D’Amico per inciso ricorderanno i nostri lettori, è l’appassionato ferroviere-agricoltore hobbista-ex presidente della Pro Loco, indispensabile mentore della nuova generazione locale, che da sempre si prodiga nel far riscoprire le molte risorse di Campo di Giove, interpretandone capacità di resilienza e di accoglienza .

“Da quattro anni a questa parte coltiviamo a 1.200 metri di altitudine, piccoli appezzamenti incolti avuti in comodato d’uso dagli abitanti soci, un ettaro e mezzo in tutto” raccontano Mimmo e Giorgia, coppia che ha scelto la natura selvaggia del Parco Maiella per il proprio progetto di vita “fuori dagli schemi”, e fuori dalla propria terra d’origine.

“Custodiamo il seme originario della zona e coltiviamo solo quello. Tutti i fagioli, come anche il granoturco Ottofile e il grano solina per i quali sarà presto attivato il primo mulino di comunità, sono frutto di un lungo percorso che parte dalla ricerca del seme dagli anziani contadini. Coltiviamo il terreno senza concimare, non lo sfruttiamo grazie all’alta biodiversità che conserva, d’inverno è pascolato dagli animali selvatici e per noi è più che sufficiente. Preferiamo questo tipo di approccio e una resa inferiore a garanzia di tutela della biodiversità, un’agricoltura che tenda a rigenerare il territorio piuttosto che consumarlo. Raccogliamo e lavoriamo a mano, sempre con metodi naturali”.

“Per entrambe le varietà di fagioli, Gialletto campogiovese e Fagiolone, si è avviato lo studio genetico in collaborazione con Parco Maiella e facoltà di agraria di Perugia” prosegue Giorgia.

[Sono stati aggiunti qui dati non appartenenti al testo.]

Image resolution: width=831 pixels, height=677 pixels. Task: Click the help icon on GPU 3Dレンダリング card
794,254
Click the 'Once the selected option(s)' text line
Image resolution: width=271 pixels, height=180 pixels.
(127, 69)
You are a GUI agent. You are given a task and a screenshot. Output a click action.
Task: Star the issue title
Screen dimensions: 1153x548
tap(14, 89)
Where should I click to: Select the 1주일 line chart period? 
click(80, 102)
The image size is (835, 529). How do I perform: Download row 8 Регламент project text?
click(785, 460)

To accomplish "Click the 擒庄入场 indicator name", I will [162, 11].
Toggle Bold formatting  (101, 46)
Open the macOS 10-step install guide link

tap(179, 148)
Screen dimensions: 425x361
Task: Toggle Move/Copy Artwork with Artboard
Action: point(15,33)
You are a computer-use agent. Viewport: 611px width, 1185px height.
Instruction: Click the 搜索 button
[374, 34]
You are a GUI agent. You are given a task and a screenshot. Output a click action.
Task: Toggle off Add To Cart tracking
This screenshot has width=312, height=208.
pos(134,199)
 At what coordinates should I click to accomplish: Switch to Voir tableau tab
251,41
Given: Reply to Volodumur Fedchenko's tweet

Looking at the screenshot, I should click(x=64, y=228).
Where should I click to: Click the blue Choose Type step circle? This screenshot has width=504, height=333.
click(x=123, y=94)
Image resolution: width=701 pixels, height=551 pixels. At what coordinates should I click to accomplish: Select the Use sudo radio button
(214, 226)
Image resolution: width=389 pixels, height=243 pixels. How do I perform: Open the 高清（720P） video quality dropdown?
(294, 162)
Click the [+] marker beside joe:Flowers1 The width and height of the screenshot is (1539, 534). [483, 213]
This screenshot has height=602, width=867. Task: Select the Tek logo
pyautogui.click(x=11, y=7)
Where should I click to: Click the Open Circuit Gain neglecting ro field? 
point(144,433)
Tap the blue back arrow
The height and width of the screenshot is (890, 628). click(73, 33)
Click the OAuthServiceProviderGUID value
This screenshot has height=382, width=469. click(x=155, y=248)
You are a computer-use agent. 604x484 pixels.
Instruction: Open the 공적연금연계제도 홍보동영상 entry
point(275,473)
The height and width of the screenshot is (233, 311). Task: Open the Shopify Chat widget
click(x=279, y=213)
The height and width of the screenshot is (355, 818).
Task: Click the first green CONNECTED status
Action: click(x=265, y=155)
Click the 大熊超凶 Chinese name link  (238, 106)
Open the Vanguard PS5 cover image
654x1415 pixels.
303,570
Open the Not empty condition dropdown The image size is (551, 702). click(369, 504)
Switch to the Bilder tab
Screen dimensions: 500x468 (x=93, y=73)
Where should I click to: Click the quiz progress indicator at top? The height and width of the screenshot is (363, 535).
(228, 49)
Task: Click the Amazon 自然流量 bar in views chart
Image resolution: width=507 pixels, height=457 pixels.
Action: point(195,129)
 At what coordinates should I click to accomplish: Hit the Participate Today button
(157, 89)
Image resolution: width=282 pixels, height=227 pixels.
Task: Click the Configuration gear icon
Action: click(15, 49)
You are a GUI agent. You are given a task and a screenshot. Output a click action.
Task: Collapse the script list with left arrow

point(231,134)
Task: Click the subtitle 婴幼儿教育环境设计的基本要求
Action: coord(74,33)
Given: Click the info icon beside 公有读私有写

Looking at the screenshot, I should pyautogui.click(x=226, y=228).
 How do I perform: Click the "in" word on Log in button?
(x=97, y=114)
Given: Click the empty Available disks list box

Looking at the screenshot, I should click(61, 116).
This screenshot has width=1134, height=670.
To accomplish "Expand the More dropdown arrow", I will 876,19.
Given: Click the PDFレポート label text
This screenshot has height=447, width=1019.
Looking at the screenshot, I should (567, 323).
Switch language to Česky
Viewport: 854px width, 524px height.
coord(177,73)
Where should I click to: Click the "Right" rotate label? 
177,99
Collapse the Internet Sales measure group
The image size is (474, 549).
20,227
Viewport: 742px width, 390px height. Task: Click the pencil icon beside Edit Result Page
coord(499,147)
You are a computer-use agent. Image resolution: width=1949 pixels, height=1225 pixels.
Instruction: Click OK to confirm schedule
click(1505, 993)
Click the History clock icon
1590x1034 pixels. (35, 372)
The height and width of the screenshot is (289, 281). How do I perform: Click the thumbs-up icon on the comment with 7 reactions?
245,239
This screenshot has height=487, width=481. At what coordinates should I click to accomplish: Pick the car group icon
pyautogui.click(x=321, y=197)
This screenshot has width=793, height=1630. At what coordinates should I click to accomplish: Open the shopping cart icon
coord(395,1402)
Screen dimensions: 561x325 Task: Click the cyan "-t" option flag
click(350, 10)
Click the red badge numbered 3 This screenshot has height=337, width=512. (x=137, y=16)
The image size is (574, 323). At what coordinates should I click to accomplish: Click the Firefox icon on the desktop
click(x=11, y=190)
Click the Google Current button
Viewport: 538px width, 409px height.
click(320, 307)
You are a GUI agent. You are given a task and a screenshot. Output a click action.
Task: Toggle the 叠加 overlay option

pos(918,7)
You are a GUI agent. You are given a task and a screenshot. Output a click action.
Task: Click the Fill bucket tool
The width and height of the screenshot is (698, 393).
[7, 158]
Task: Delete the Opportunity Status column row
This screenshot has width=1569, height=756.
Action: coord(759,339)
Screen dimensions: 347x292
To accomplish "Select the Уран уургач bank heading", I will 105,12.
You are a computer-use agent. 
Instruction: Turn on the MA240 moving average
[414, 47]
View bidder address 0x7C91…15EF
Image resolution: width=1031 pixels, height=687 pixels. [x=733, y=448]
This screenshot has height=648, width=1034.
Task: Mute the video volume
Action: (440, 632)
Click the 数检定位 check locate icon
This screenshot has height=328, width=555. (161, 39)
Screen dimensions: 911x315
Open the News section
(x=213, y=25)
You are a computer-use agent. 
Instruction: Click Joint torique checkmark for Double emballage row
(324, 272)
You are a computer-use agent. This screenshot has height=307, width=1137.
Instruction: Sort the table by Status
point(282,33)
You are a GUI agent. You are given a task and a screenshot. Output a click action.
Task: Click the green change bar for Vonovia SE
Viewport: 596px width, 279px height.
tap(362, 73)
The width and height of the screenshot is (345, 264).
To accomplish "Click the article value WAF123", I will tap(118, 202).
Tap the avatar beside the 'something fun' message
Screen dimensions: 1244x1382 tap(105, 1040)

In un panel con altri fagioli, si è visto così che il Gialletto, espressione di una famiglia di fagioli presenti sulle montagne abruzzesi con ecotipi differenti adattati al luogo, con le sue venature dorate è peculiare del territorio campogiovese. La sua valorizzazione è portata avanti da Domenico Capaldo, tra i primi con la sua famiglia a nominarlo “Gialletto”. Capaldo ha riunito piccoli produttori locali, quasi tutti hobbisti, nella Comunità di prodotto e portato all’attenzione scientifica l’autenticità del Gialletto, “si spera nel presidio Slow Food, ci sono tutte le condizioni” dichiara.

Quanto al Fagiolone, “può vantare identità propria, si trova solo qui a Campo di Giove ed esprime una diversità genetica” fa sapere Giorgia, “nell’aspetto è quasi indistinguibile dal fagiolo di Spagna dal baccello lungo e dritto, diversamente il baccello del Fagiolone ha forma di luna araba perciò è detto lunatus”.

“Tutti i fagioli hanno grande capacità di adattamento ma quello di Campo di Giove piantato nei paesi vicini cresce male o a stento. È importante coltivarlo in altitudine, il Fagiolone ama il fresco e con il surriscaldamento del pianeta la quota di coltivazione ottimale si è elevata sopra i 1.200 metri”.

“Il riconoscimento e la conservazione dell’unicità del Fagiolone da parte della Banca del germoplasma del Parco sarebbe un traguardo importantissimo” commenta l’esperta naturalista “Servirà” considera “a proteggere e legittimare questo seme dalle appropriazioni e manipolazioni di alcune aziende private che si riforniscono dei campioni dalle banche del seme, peraltro gratuitamente, per poi creare piante brevettate” .

“Più dell’ufficializzazione burocratica, comunque importante, questo riconoscimento mi ha molto emozionata e ha dato un senso al mio percorso” aggiunge. “Quattro anni fa avevo appena dieci metri quadrati di orto e i pochi fagioli che mi aveva dato Marcello, pensavo non sarei andata da nessuna parte in quel modo. Oggi abbiamo i nostri fagioli, li abbiamo confezionati e possiamo proporli ai turisti che vengono a Campo di Giove, resteranno sorpresi per il sapore particolare, pieno, dolce e piccante insieme, un gusto a prova di gourmet. Se conservati sottovuoto il tegumento tende a indurire ma noi li conserviamo in maniera naturale, una volta essiccati facciamo un trattamento col freddo per scongiurare la presenza di parassiti, dopodiché possono anche essere seminati, oltre che mangiati, ne consigliamo l’ammollo lungo a garanzia di una perfetta digeribilità”.

“Immagino” e chiude, “la bellezza di un piatto di fagioli di colori e sapori diversi, tipici di questa montagna. Valorizzarli con un marchio istituzionale sarà il nostro prossimo proposito”.